Prêtre juif, chargé des affaires juives à la cour de Perse, vraisemblablement sous le règne d'Artaxerxès II (~ 404-~ 359), Esdras est avec Néhémie le principal « maître d'œuvre » de la reconstruction de Jérusalem et de la création du nouvel Israël. La chronologie de leurs missions respectives est assez discutée.
Esdras, à qui le roi « accordait tout ce qu'il demandait », est envoyé à Jérusalem. À la fin de sa mission, il rédige un compte rendu pour les autorités perses qui lui avaient donné mandat officiel en Judée, et pour les Juifs de Babylone qui lui avaient confié des sommes importantes pour aider au redressement matériel et spirituel de Jérusalem.
En Babylonie, les cercles sacerdotaux achèvent la mise en forme du Code sacerdotal et rassemblent les différentes traditions du Pentateuque. En Judée, Juifs et Samaritains s'opposent pour des motifs politico-religieux. Esdras y est envoyé pour régler la querelle judéo-samaritaine : Esdras impose une loi en rassemblant les apports anciens du Pentateuque, le Code sacerdotal et quelques lois additionnelles, assurant ainsi l'unité de la législation entre « l'étranger et l'indigène » sous l'égide du sacerdoce de Jérusalem. Il renforce la réforme de Néhémie sur les mariages avec les étrangères : les Juifs doivent répudier toutes les femmes étrangères. Après un conseil avec les membres de la communauté de Jérusalem, Esdras fait une lecture solennelle de la « loi de Moïse » dans la Ville sainte (Néhémie, vii, 72-viii, 18). La venue d'Esdras à Jérusalem est, pour la communauté, le commencement d'un ordre nouveau, et le jour où la loi est proclamée marque la naissance du judaïsme.
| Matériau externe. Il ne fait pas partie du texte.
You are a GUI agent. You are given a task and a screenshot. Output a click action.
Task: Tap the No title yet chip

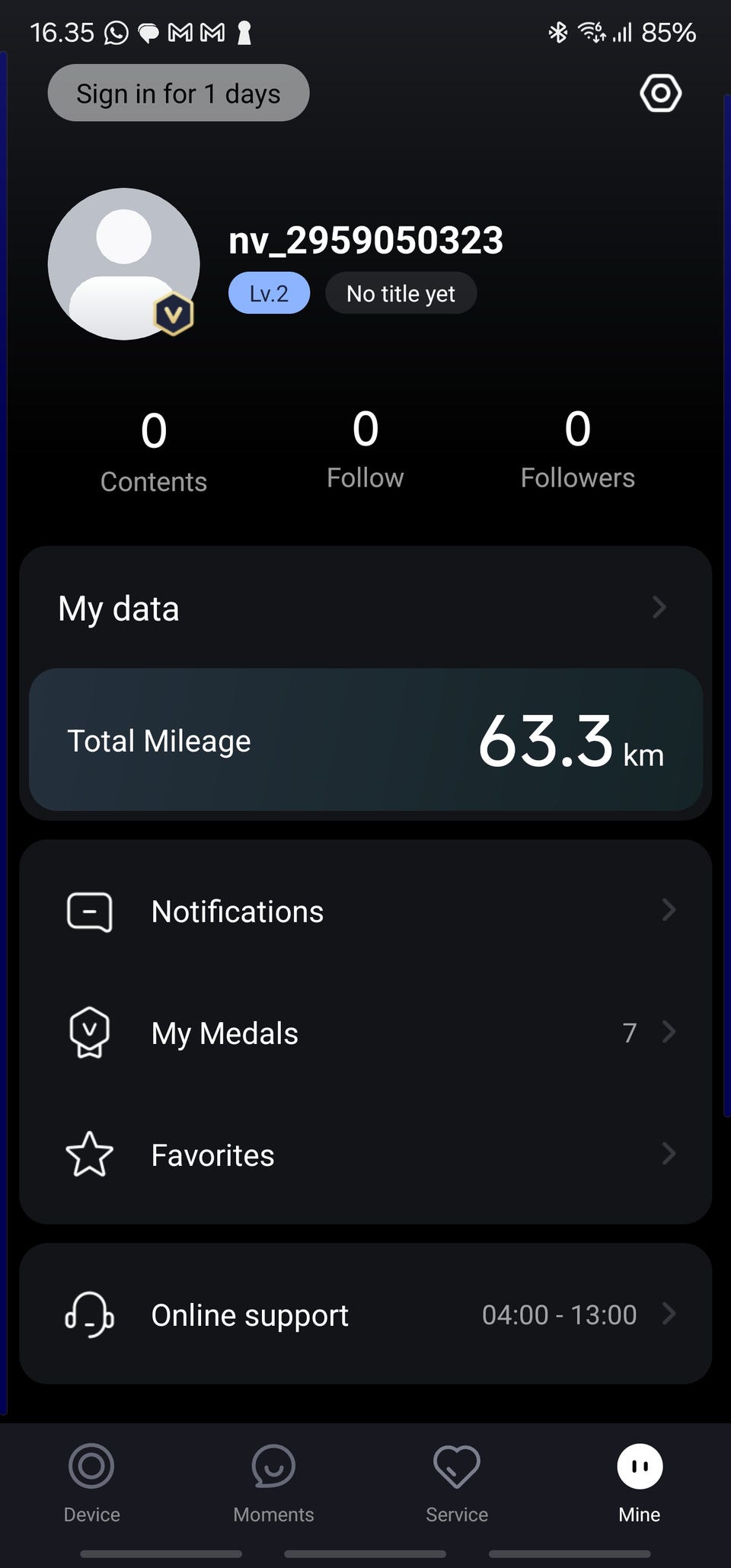coord(401,293)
À partir de ce moment, le scribe (celui qui est habile dans l'art d'écrire) devient celui qui lit, traduit et explique la loi au peuple d'Israël. Le Pentateuque, remanié, devient loi d'État pour les Juifs et les Samaritains, et proclame l'unité de temple, de sacerdoce et de liturgie. La mission d'Esdras n'est pourtant qu'un demi-succès, malgré l'appui des prêtres : un demi-siècle après son arrivée, les Samaritains obtiennent d'Alexandre le Grand l'autorisation de bâtir leur temple sur le Garizim et Esdras restera pour eux le « maudit Esdras » qui obligea les Samaritains à prier au temple de Jérusalem. Le Siracide ignore Esdras ainsi que Maccabées (ii, 13) qui ne cite que Néhémie ; mais l'apocryphe du ~ ie siècle, le IVe Livre d'Esdras, lui attribue la réédition de tous les livres sacrés qui avaient péri durant l'Exil.
Sous l'inspiration divine, il aurait dicté ces livres de mémoire pendant quarante jours. Le judaïsme du Moyen Âge l'a considéré comme le fondateur de la Grande Synagogue.